Hughes/Truckee Lane Building

The story of what is now known as the Truckee Lane Building begins with the construction of the Hughes-Porter building in 1941. This part of town had long been a peaceful residential area filled with churches, including the First United Methodist Church directly across the street. A cluster of wood-frame houses fronted the south side of West First Street, backed by an irrigation ditch, a fence, and a rough wagon road that ran alongside the river.

Robert Evans Hughes bought the prime riverfront property from the estate of John A. Fulton, former director of the Mackay School of Mines and son of a founding Reno family that had owned a great deal of downtown real estate. A native of Wales, Hughes was a former Proctor and Gamble executive who had moved to Reno in the late 1930s. His daughter, C. Pauline Hughes, married Howard Porter, who also invested in the project.

The original Hughes-Porter building, located at the foot of West Street, was a two-story structure with six storefronts on the ground level and offices on the second floor. In 1946, Hughes hired Blanchard, Maher and Lockard, an architecture firm with its main offices in San Francisco, to design a two-part addition, which is what remains standing today. Immediately adjoining the Hughes-Porter building, a new three-story section added two storefronts to the ground floor and two floors of office space above. The four-story section west of that featured two more storefronts plus twelve apartments on its top three floors.

• **Data records**
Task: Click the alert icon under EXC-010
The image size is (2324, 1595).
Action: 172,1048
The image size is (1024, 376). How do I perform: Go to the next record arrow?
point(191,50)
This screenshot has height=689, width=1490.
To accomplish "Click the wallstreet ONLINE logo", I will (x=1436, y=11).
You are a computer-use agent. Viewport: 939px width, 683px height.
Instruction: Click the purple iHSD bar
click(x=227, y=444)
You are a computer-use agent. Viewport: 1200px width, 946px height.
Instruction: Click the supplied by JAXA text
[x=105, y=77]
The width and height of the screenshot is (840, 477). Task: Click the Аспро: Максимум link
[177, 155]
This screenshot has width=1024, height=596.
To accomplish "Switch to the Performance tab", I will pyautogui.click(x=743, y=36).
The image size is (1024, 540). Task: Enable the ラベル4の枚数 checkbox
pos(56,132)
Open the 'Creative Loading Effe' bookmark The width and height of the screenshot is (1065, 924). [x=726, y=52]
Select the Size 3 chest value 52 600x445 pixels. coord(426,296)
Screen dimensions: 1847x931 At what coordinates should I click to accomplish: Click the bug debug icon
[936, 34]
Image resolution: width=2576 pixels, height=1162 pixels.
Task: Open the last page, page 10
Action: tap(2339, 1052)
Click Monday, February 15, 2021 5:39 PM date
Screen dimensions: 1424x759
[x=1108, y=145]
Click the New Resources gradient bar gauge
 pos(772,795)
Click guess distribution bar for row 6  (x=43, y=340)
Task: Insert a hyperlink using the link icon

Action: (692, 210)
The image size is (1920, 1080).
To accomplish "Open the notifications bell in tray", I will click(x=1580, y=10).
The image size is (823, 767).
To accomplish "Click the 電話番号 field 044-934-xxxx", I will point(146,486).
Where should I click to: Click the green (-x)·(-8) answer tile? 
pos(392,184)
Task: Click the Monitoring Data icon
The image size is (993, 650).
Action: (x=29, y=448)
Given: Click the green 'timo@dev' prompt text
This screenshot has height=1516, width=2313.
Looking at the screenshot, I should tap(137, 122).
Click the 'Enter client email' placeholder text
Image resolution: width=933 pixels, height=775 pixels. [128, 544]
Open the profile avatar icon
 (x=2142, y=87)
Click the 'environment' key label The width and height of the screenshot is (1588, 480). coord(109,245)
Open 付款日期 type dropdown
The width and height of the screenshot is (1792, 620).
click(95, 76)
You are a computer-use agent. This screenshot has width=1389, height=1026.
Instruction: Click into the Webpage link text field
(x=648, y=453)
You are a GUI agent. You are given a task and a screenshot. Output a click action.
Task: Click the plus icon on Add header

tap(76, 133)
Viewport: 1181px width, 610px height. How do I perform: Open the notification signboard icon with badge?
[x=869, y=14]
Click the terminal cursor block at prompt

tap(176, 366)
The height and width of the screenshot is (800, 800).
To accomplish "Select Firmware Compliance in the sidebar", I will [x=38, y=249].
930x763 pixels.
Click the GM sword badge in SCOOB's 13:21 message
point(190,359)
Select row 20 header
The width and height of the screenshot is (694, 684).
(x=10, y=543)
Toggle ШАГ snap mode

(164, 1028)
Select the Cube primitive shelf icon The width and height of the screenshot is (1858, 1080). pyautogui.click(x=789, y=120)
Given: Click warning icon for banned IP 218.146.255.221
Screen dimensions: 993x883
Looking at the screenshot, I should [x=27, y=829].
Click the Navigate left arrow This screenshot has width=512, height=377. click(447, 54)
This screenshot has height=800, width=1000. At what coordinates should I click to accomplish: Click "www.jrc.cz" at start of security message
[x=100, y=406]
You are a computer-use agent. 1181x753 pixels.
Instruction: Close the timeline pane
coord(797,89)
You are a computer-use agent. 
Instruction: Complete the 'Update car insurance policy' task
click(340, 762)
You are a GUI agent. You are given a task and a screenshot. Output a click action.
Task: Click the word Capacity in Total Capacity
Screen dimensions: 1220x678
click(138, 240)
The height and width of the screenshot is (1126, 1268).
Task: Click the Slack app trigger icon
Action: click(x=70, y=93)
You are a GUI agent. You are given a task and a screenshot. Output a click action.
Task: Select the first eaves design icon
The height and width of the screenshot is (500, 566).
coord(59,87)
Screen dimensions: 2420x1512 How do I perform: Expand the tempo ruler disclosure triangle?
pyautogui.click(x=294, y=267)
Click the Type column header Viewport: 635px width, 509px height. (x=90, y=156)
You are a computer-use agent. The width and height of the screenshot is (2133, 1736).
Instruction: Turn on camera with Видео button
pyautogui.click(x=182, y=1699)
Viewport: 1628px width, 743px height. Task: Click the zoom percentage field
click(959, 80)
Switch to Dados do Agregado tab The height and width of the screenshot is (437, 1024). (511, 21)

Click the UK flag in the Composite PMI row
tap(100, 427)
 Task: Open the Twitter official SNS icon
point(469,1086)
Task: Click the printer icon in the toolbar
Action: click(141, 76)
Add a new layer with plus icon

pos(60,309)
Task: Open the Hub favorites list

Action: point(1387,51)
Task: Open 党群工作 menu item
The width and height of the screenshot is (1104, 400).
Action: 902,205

• **Request**
In the Truckee Lane Building passage, translate the following sentence into Spanish: "The original Hughes-Porter building, located at the foot of West Street, was a two-story structure with six storefronts on the ground level and offices on the second floor."

• **Solution**
El edificio Hughes-Porter original, situado al pie de West Street, era una estructura de dos pisos con seis locales comerciales en la planta baja y oficinas en la planta superior.